08/5/13

Thoughts on Whatever Became of Sin? By Karl Menninger MD (1973) 3D

Forty years after Menninger’s observation that the word “sin” was disappearing, we have a potential explanation.

Menninger’s observation fits into a scenario where the Public Cult of Progressivism (which was constituting itself at the time, along with the private cults of the New Age Movement) discouraged the term “sin”.  Instead of “sin”, they pronounced a litany of objections, complaints, irritations, annoyances, insults, grievances, and false expectations.

So instead of the pejorative “sinner”, terms such as “polluter”, “racist”, “sexist”, “homophobe” and similar words were coined.  That also explains why the term “politically incorrect” joined the lexicon as a derogatory catch-all word.

Ironically, this new litany of Progressive perjoratives was acceptable to Behaviorists and Psychoanalysts, because, in principle, they were “descriptive” hence “neutral” terms.

08/2/13

Thoughts on Whatever Became of Sin? By Karl Menninger MD (1973) 3C

According to Freud, the “superego” is a psychological structure consisting of a system of polarities.

The term “sin” belongs to the client’s system of polarities, not to the psychoanalyst’s.

Consider psychotherapy for a neurotic Christian.  If a psychoanalyst said, “Wasn’t that sinful?”, then she would speak in the patient’s system of polarities and, with that participation, tacitly validate the patient’s (often maladaptive) tautologies.  Instead, she could say, “Wasn’t that self-destructive?” without implicitly validating the patient’s biases.

In other words, the Psychiatrist should not naively validate the patient’s superego during therapy.  The Psychiatrist must distance herself from the patient’s superego.  After all, the patient’s superego is already projecting its own drama onto the Psychiatrist.  Her job is to escape the box, that is, the transference.

Despite this, Menninger emphasized that the patient would be worse off if she did not have strong superego formation in the first place, especially one that emphasized personal responsibility.

Does that imply that the family, church, community and guild are crucial for mental health?

Or, even more twisted:

Does that imply that psychoanalysis only works on Christians and Jews because they believe in “sin” and “personal responsibility”?

08/1/13

Thoughts on Whatever Became of Sin? By Karl Menninger MD (1973) 3B

How does a person know what “sin” is?

A Christian’s sense of “sin” comes from four sources.

Parents, churches, communities and workplaces present the developing person with abstract polarities that serve as guides.

Some of these polarities are general. Charity is a virtue.  Stealing is a sin. Some are very particular.  Menninger’s mother was horrified when she learned that the house they bought contained poorly heated (now-unused) “slave quarters”.

Some polarities are spoken.  Some are not.

Freud labeled this system of polarities as the “superego”.

(Dataset entries)
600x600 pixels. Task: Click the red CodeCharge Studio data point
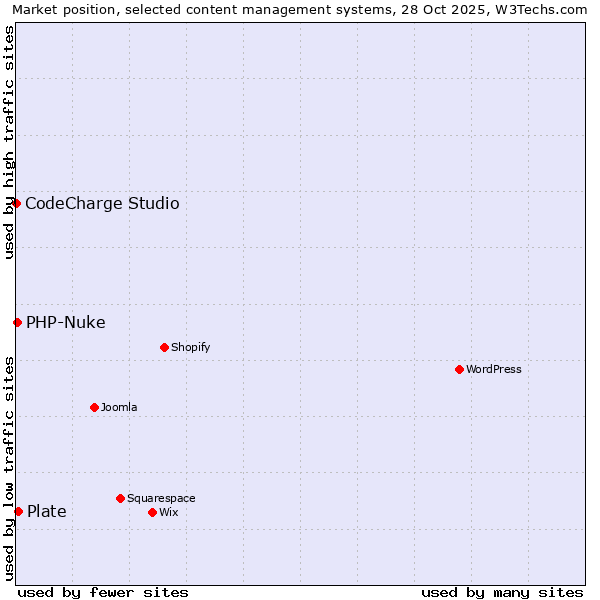(x=16, y=204)
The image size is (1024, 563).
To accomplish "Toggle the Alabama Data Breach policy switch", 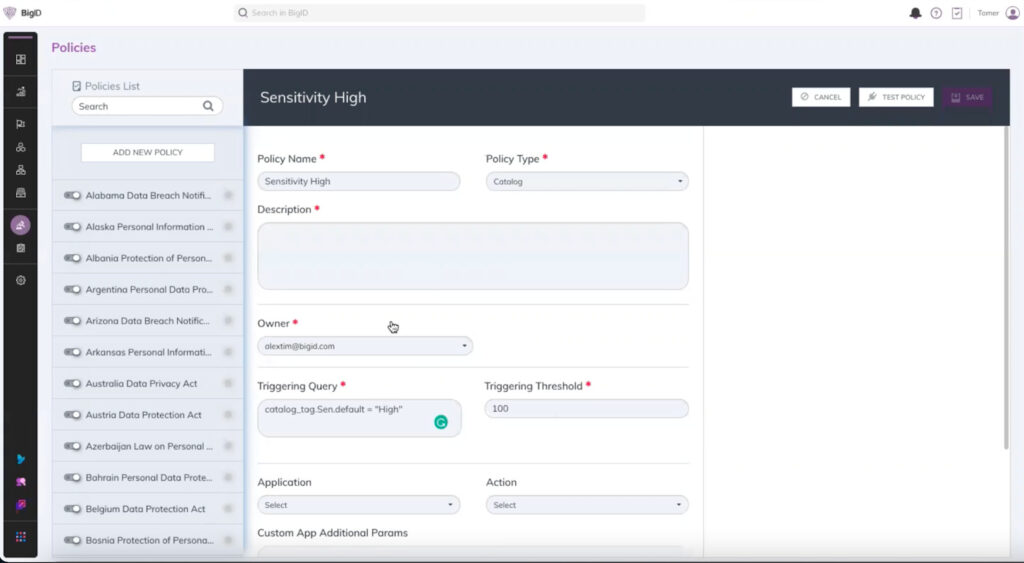I will (x=72, y=196).
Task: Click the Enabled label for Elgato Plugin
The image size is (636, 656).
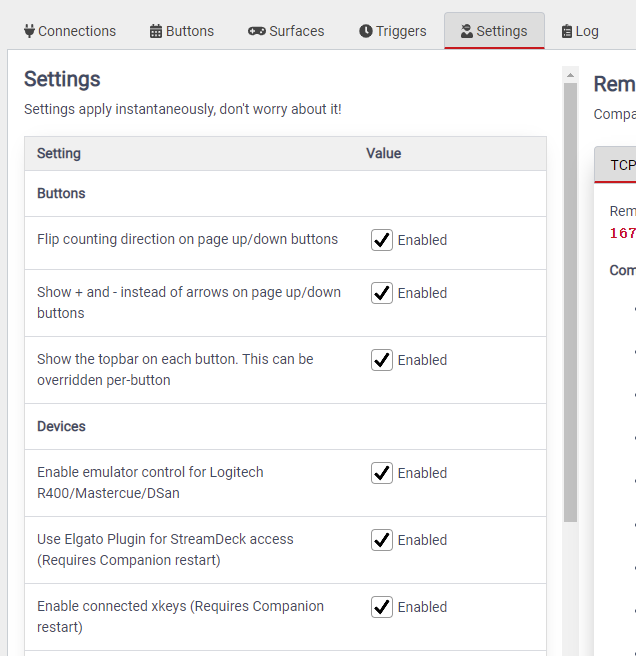Action: pos(422,540)
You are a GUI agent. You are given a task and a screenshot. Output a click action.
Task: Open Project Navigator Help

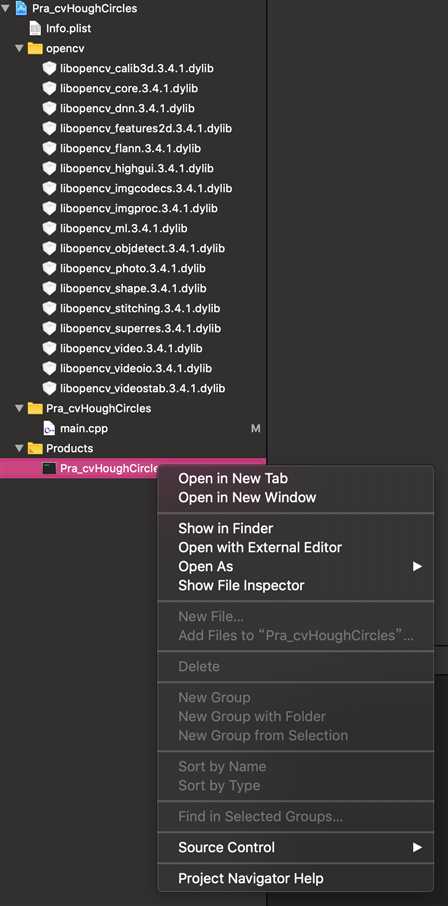251,878
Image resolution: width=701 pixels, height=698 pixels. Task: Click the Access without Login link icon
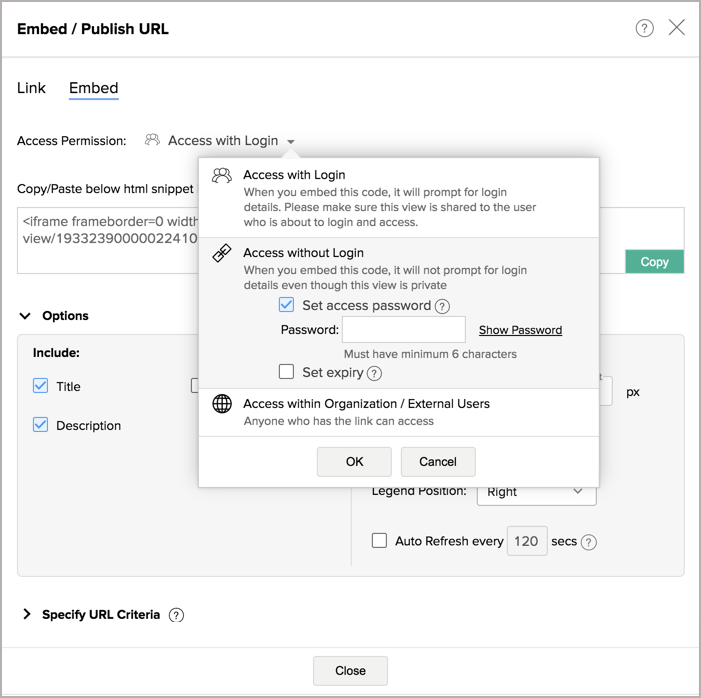222,254
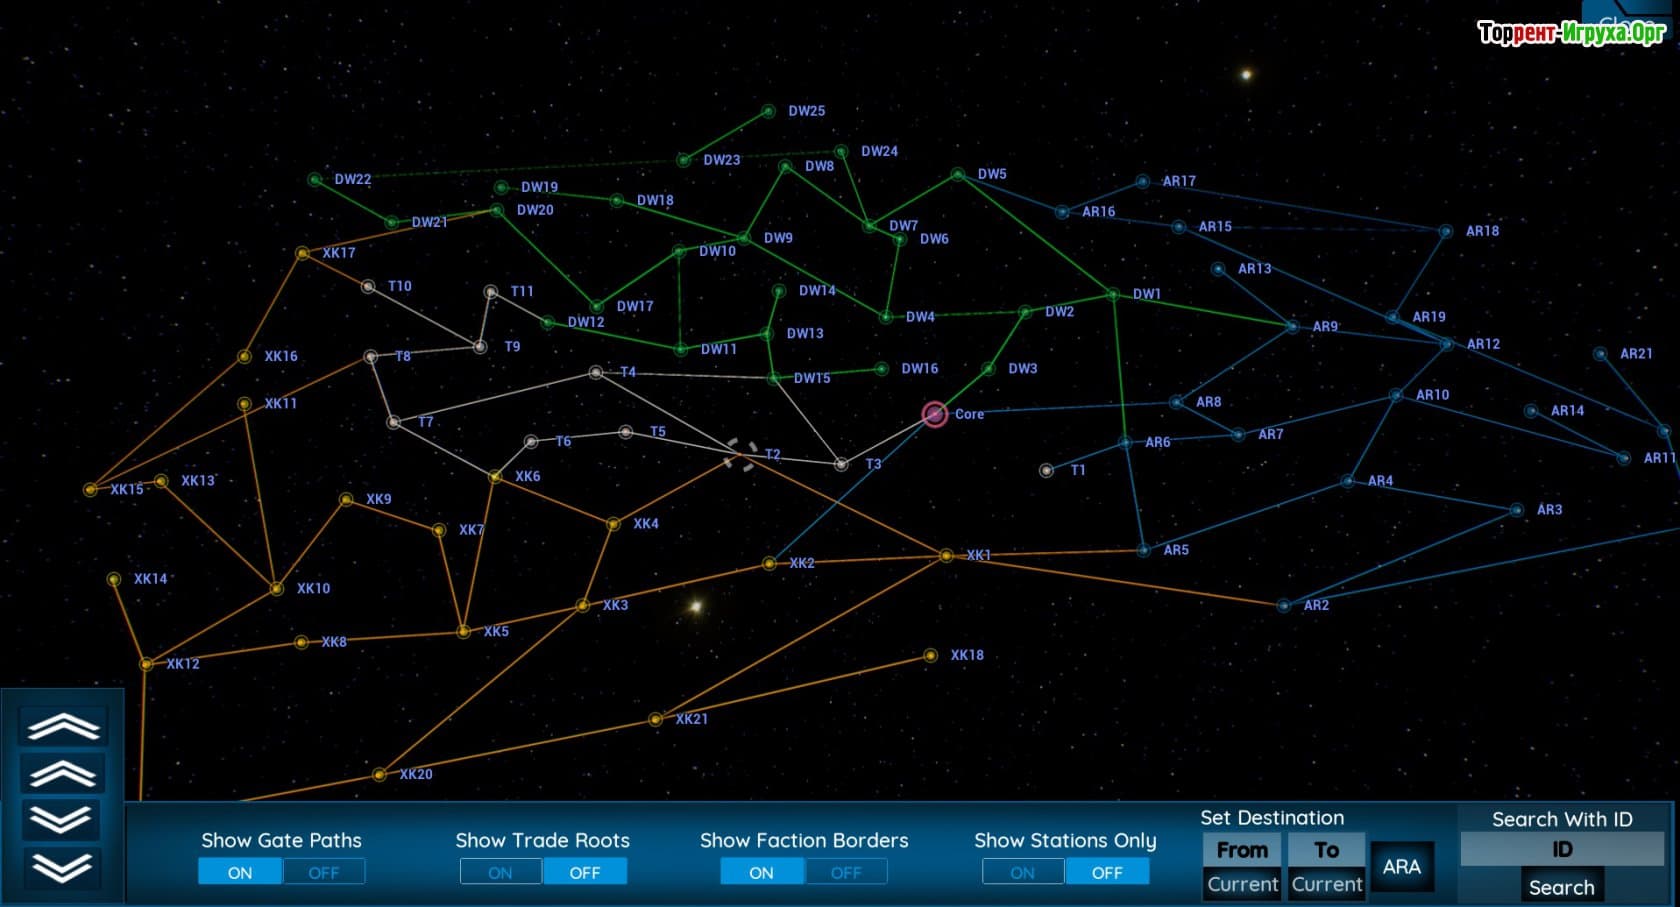Click the T1 white star node

point(1046,470)
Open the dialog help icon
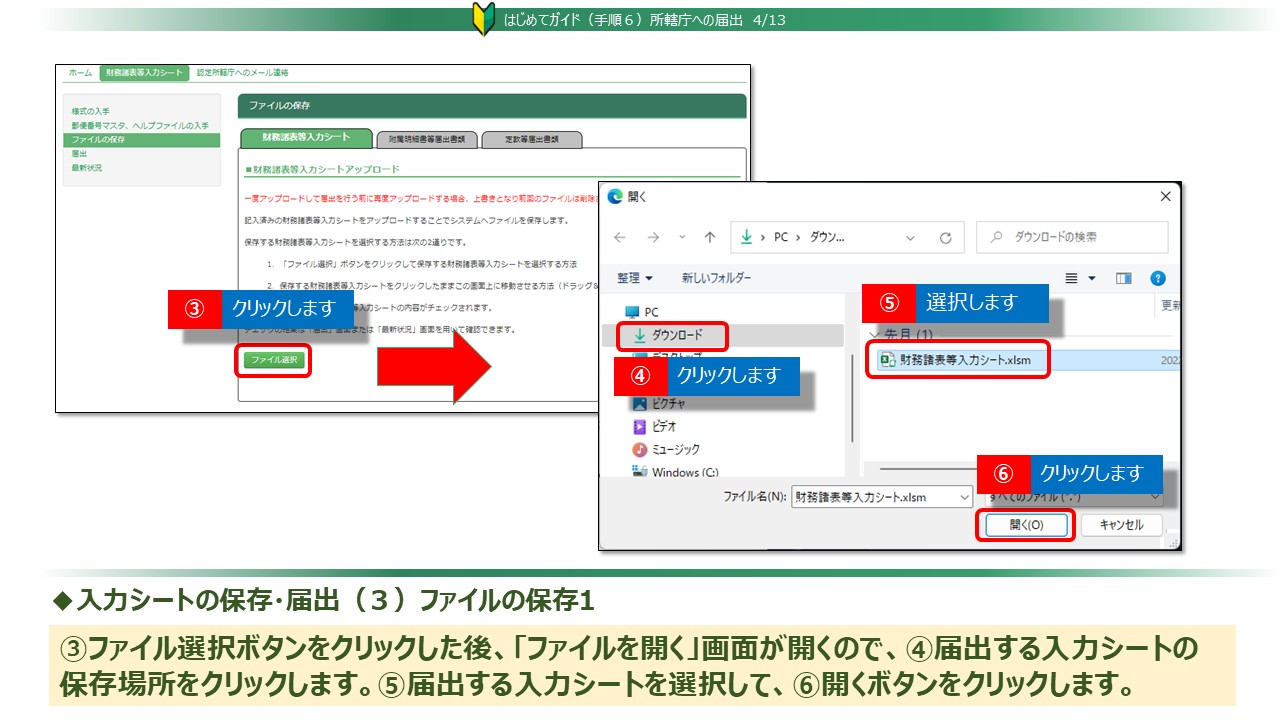This screenshot has height=720, width=1280. 1158,278
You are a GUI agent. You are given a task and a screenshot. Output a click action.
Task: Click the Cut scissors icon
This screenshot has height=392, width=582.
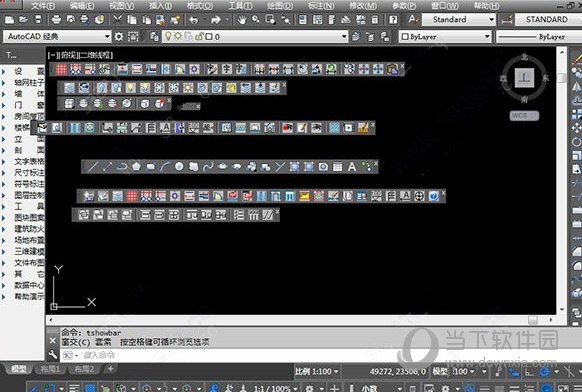point(117,19)
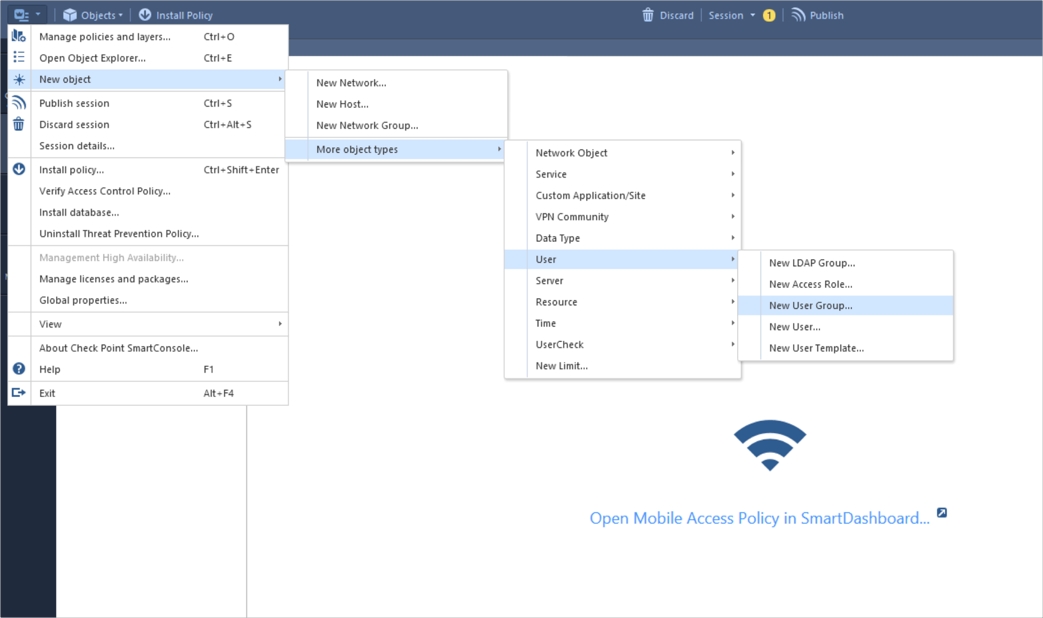1043x618 pixels.
Task: Click the Discard trash icon in toolbar
Action: (648, 15)
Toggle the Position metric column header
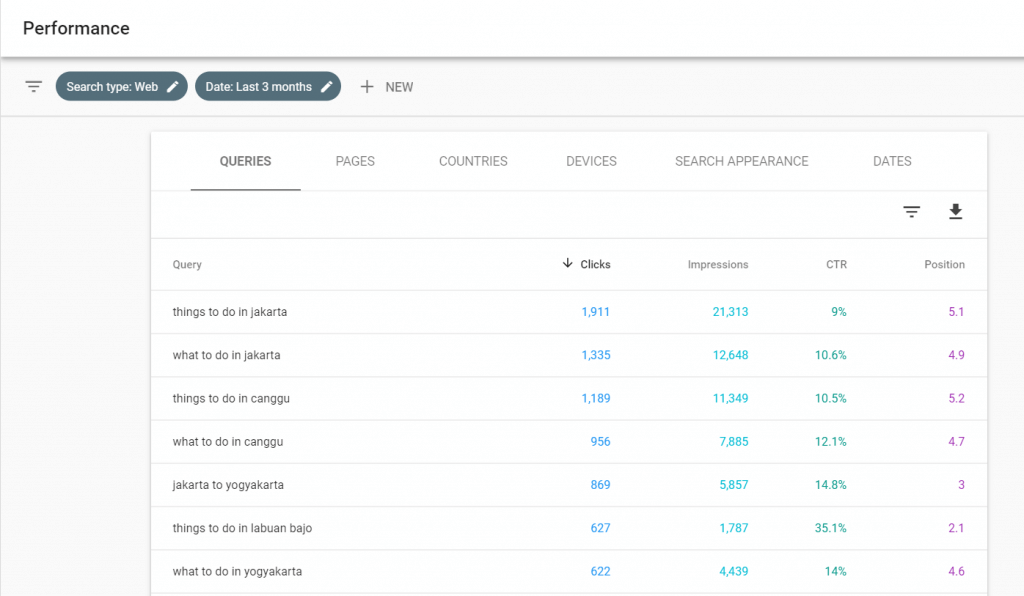 pyautogui.click(x=944, y=264)
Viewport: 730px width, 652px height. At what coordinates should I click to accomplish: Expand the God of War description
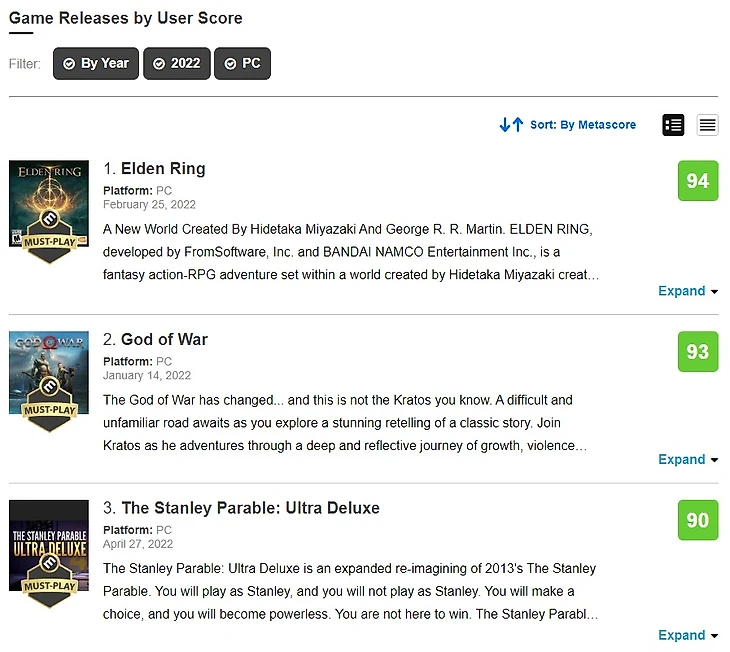[x=688, y=460]
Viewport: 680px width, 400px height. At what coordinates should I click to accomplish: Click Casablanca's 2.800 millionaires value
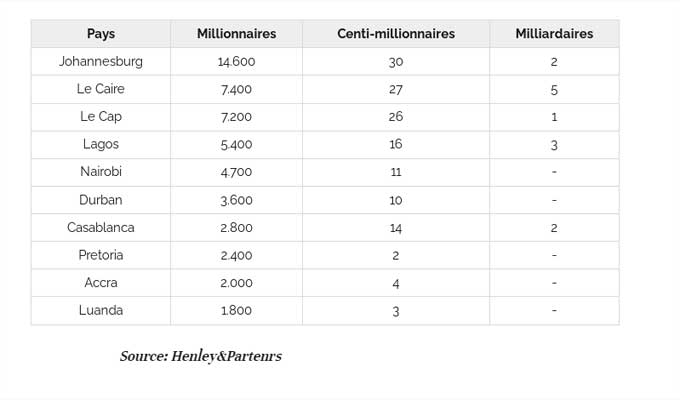236,228
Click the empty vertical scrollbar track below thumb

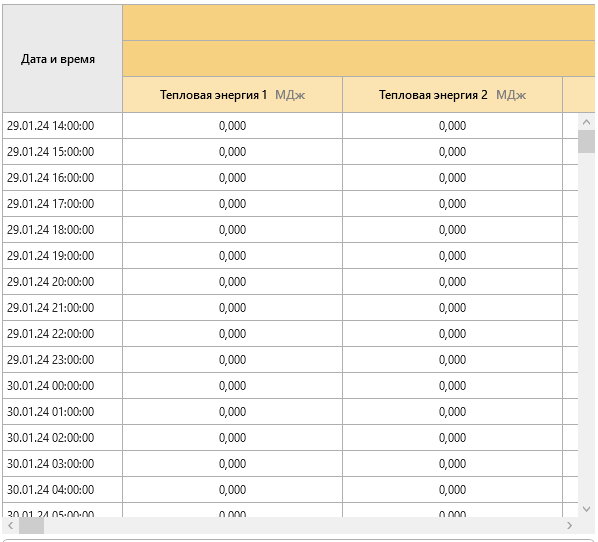(x=587, y=327)
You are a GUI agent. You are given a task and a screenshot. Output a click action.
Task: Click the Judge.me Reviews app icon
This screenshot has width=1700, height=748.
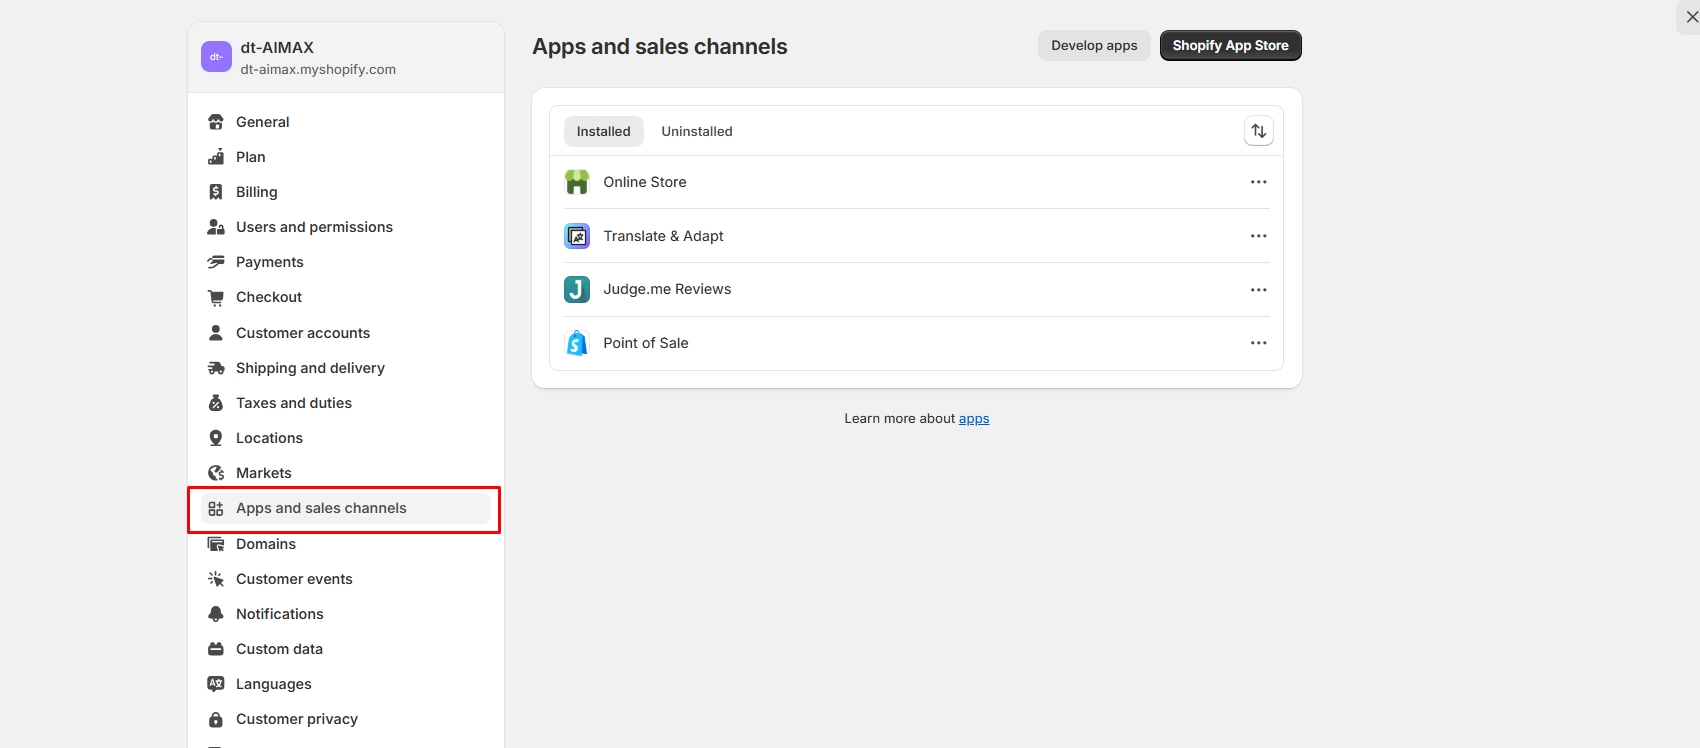[577, 290]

### Instructions to follow
From the notes on Menninger's book about sin, copy the stretch from "Forty years after" through "and false expectations." word for word.

### Exercise response
Forty years after Menninger’s observation that the word “sin” was disappearing, we have a potential explanation.

Menninger’s observation fits into a scenario where the Public Cult of Progressivism (which was constituting itself at the time, along with the private cults of the New Age Movement) discouraged the term “sin”.  Instead of “sin”, they pronounced a litany of objections, complaints, irritations, annoyances, insults, grievances, and false expectations.